Interns have become a significant component of Foxconn's labor force, constituting as high as 15 percent of the workforce—or 180,000 interns company-wide—at peak times, making it the largest "internship" program in the world. Teachers have been stationed in the factory compound to monitor attendance, and some interns have been as young as 14—by the company's own admission—thereby violating Chinese laws. According to SACOM's Jenny Chan, Foxconn, and other similar manufacturers, are "covertly" using interns to avoid detection and culpability. The young people are hired through the same labor agencies that hire Foxconn's "dispatch workers", who are deprived of standard benefits and protections.
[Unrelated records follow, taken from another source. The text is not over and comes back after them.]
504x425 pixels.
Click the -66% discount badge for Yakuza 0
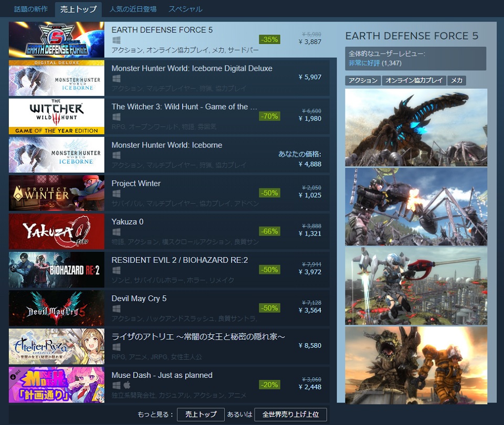269,231
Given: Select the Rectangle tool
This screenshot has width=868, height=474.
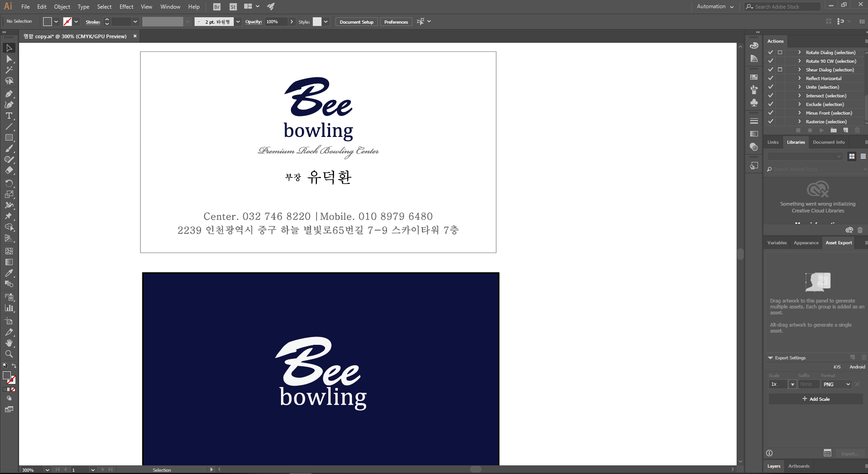Looking at the screenshot, I should 9,137.
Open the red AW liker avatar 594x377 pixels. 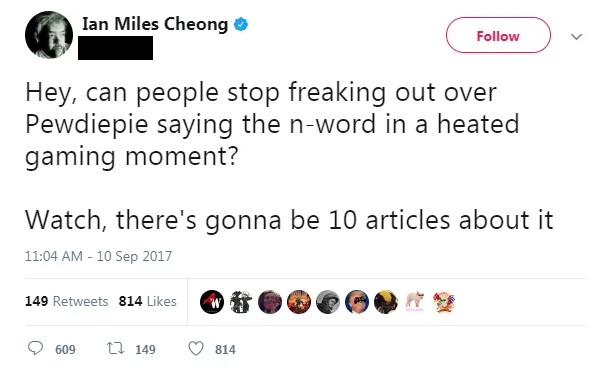pyautogui.click(x=212, y=302)
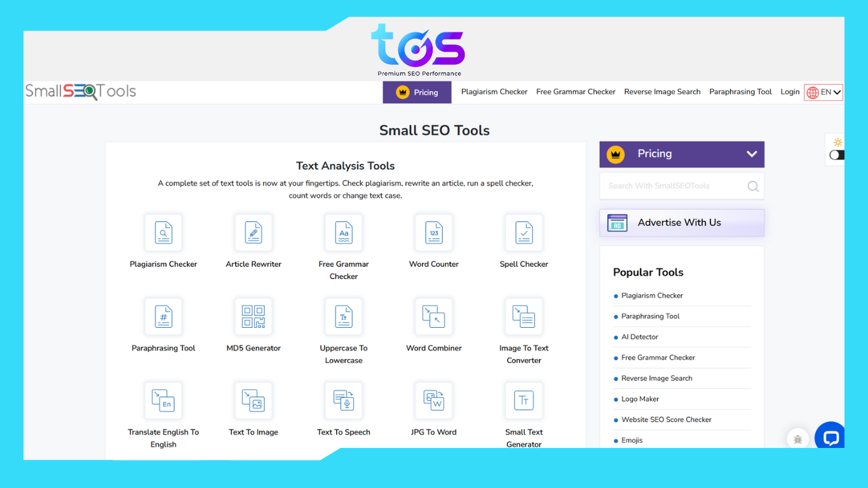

US-based China Labor Watch (CLW) investigated into conditions at three factories operated by Pegatron, which makes equipment for Apple computers and iPhones, and found that Pegatron hired children under the age of 18—the child laborers worked under the same poor conditions as adult staff. In total, 10,000 employees aged between 16 and 20 worked in crowded production rooms, performing the same tasks as adults. Some of the children were paid less, and others did not have their wages paid on time.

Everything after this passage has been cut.